Your goal:
Repeat every record below, word for word.

Data provided:
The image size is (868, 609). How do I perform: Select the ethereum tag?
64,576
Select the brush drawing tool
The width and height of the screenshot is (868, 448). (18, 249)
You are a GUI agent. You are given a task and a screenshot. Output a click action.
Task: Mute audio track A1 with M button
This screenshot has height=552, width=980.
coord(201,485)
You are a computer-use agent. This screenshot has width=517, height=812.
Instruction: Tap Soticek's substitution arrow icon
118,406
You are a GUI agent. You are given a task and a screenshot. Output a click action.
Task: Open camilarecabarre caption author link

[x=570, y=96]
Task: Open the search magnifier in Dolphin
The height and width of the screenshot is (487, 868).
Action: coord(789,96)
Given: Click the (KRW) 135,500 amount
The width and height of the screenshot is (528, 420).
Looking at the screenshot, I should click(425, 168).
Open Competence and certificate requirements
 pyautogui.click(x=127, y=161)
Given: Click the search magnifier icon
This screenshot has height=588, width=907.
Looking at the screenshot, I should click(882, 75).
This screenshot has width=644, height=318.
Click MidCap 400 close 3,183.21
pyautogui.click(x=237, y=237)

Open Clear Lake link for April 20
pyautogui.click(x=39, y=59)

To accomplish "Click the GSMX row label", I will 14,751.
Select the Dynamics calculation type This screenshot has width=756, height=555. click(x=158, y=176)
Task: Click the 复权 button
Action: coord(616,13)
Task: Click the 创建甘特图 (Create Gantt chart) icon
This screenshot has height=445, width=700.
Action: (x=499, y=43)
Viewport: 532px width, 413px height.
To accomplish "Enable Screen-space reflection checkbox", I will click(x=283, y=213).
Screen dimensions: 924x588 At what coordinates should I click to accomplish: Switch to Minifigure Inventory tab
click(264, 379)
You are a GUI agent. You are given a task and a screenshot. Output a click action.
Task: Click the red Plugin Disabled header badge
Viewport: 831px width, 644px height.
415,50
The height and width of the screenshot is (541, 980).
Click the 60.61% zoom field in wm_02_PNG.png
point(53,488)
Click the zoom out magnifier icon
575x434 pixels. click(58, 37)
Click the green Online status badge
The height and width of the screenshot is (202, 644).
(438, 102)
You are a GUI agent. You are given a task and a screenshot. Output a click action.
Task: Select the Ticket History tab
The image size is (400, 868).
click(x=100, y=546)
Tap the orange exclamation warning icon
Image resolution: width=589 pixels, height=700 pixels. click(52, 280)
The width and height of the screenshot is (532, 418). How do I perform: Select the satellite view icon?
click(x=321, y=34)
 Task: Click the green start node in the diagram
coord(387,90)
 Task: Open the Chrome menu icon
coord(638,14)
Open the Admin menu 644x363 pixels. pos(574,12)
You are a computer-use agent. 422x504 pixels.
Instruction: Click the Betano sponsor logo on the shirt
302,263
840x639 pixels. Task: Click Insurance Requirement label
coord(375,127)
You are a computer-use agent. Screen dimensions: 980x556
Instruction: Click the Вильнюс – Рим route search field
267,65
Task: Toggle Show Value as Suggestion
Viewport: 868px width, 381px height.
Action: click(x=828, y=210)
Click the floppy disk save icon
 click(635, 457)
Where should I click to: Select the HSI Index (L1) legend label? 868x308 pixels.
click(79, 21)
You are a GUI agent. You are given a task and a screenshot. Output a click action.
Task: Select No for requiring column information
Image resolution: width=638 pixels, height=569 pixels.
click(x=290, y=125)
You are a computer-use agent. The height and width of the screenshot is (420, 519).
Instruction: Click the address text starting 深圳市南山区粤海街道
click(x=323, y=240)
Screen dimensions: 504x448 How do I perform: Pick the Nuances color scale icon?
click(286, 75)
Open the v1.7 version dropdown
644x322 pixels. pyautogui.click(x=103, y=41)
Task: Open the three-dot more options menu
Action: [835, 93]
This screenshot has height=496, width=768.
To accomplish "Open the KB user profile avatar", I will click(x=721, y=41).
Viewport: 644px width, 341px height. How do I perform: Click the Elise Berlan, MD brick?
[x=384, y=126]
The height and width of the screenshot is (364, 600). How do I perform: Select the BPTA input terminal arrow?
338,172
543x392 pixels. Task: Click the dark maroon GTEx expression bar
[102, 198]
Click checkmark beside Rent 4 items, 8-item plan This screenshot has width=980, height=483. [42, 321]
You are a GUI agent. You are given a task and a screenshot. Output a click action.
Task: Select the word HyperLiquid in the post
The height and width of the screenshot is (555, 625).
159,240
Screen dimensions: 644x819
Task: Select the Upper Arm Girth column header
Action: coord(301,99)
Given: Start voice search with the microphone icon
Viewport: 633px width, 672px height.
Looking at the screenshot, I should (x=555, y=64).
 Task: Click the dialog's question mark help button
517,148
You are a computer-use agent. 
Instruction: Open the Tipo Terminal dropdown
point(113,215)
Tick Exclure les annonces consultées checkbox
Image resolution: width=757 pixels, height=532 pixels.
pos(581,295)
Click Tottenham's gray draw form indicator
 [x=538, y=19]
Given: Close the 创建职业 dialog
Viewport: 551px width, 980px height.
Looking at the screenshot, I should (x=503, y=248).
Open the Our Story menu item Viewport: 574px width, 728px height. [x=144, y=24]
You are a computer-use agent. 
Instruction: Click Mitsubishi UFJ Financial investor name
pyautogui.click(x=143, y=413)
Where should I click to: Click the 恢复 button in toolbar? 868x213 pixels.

Exercise answer:
The image size is (868, 609). How do I perform: Select the ethereum tag?
64,576
Select the brush drawing tool
The width and height of the screenshot is (868, 448). (18, 249)
You are a GUI agent. You are given a task and a screenshot. Output a click action.
Task: Mute audio track A1 with M button
This screenshot has height=552, width=980.
coord(201,485)
You are a computer-use agent. This screenshot has width=517, height=812.
Instruction: Tap Soticek's substitution arrow icon
118,406
You are a GUI agent. You are given a task and a screenshot. Output a click action.
Task: Open camilarecabarre caption author link

[x=570, y=96]
Task: Open the search magnifier in Dolphin
The height and width of the screenshot is (487, 868).
Action: coord(789,96)
Given: Click the (KRW) 135,500 amount
The width and height of the screenshot is (528, 420).
Looking at the screenshot, I should click(425, 168).
Open Competence and certificate requirements
 pyautogui.click(x=127, y=161)
Given: Click the search magnifier icon
This screenshot has height=588, width=907.
Looking at the screenshot, I should click(882, 75).
This screenshot has width=644, height=318.
Click MidCap 400 close 3,183.21
pyautogui.click(x=237, y=237)

Open Clear Lake link for April 20
pyautogui.click(x=39, y=59)

To accomplish "Click the GSMX row label", I will 14,751.
Select the Dynamics calculation type This screenshot has width=756, height=555. click(x=158, y=176)
Task: Click the 复权 button
Action: coord(616,13)
Task: Click the 创建甘特图 (Create Gantt chart) icon
This screenshot has height=445, width=700.
Action: (x=499, y=43)
Viewport: 532px width, 413px height.
To accomplish "Enable Screen-space reflection checkbox", I will click(x=283, y=213).
Screen dimensions: 924x588 At what coordinates should I click to accomplish: Switch to Minifigure Inventory tab
click(264, 379)
You are a GUI agent. You are given a task and a screenshot. Output a click action.
Task: Click the red Plugin Disabled header badge
Viewport: 831px width, 644px height.
415,50
The height and width of the screenshot is (541, 980).
Click the 60.61% zoom field in wm_02_PNG.png
point(53,488)
Click the zoom out magnifier icon
575x434 pixels. click(58, 37)
Click the green Online status badge
The height and width of the screenshot is (202, 644).
(438, 102)
You are a GUI agent. You are given a task and a screenshot. Output a click action.
Task: Select the Ticket History tab
The image size is (400, 868).
click(x=100, y=546)
Tap the orange exclamation warning icon
Image resolution: width=589 pixels, height=700 pixels. click(52, 280)
The width and height of the screenshot is (532, 418). How do I perform: Select the satellite view icon?
click(x=321, y=34)
 Task: Click the green start node in the diagram
coord(387,90)
 Task: Open the Chrome menu icon
coord(638,14)
Open the Admin menu 644x363 pixels. pos(574,12)
You are a computer-use agent. 422x504 pixels.
Instruction: Click the Betano sponsor logo on the shirt
302,263
840x639 pixels. Task: Click Insurance Requirement label
coord(375,127)
You are a computer-use agent. Screen dimensions: 980x556
Instruction: Click the Вильнюс – Рим route search field
267,65
Task: Toggle Show Value as Suggestion
Viewport: 868px width, 381px height.
Action: click(x=828, y=210)
Click the floppy disk save icon
 click(635, 457)
Where should I click to: Select the HSI Index (L1) legend label? 868x308 pixels.
click(79, 21)
You are a GUI agent. You are given a task and a screenshot. Output a click action.
Task: Select No for requiring column information
Image resolution: width=638 pixels, height=569 pixels.
click(x=290, y=125)
You are a computer-use agent. The height and width of the screenshot is (420, 519).
Instruction: Click the address text starting 深圳市南山区粤海街道
click(x=323, y=240)
Screen dimensions: 504x448 How do I perform: Pick the Nuances color scale icon?
click(286, 75)
Open the v1.7 version dropdown
644x322 pixels. pyautogui.click(x=103, y=41)
Task: Open the three-dot more options menu
Action: [835, 93]
This screenshot has height=496, width=768.
To accomplish "Open the KB user profile avatar", I will click(x=721, y=41).
Viewport: 644px width, 341px height. How do I perform: Click the Elise Berlan, MD brick?
[x=384, y=126]
The height and width of the screenshot is (364, 600). How do I perform: Select the BPTA input terminal arrow?
338,172
543x392 pixels. Task: Click the dark maroon GTEx expression bar
[102, 198]
Click checkmark beside Rent 4 items, 8-item plan This screenshot has width=980, height=483. [42, 321]
You are a GUI agent. You are given a task and a screenshot. Output a click action.
Task: Select the word HyperLiquid in the post
The height and width of the screenshot is (555, 625).
159,240
Screen dimensions: 644x819
Task: Select the Upper Arm Girth column header
Action: coord(301,99)
Given: Start voice search with the microphone icon
Viewport: 633px width, 672px height.
Looking at the screenshot, I should (x=555, y=64).
 Task: Click the dialog's question mark help button
517,148
You are a computer-use agent. 
Instruction: Open the Tipo Terminal dropdown
point(113,215)
Tick Exclure les annonces consultées checkbox
Image resolution: width=757 pixels, height=532 pixels.
pos(581,295)
Click Tottenham's gray draw form indicator
 [x=538, y=19]
Given: Close the 创建职业 dialog
Viewport: 551px width, 980px height.
Looking at the screenshot, I should (x=503, y=248).
Open the Our Story menu item Viewport: 574px width, 728px height. [x=144, y=24]
You are a computer-use agent. 
Instruction: Click Mitsubishi UFJ Financial investor name
pyautogui.click(x=143, y=413)
Where should I click to: Click the 恢复 button in toolbar? 868x213 pixels.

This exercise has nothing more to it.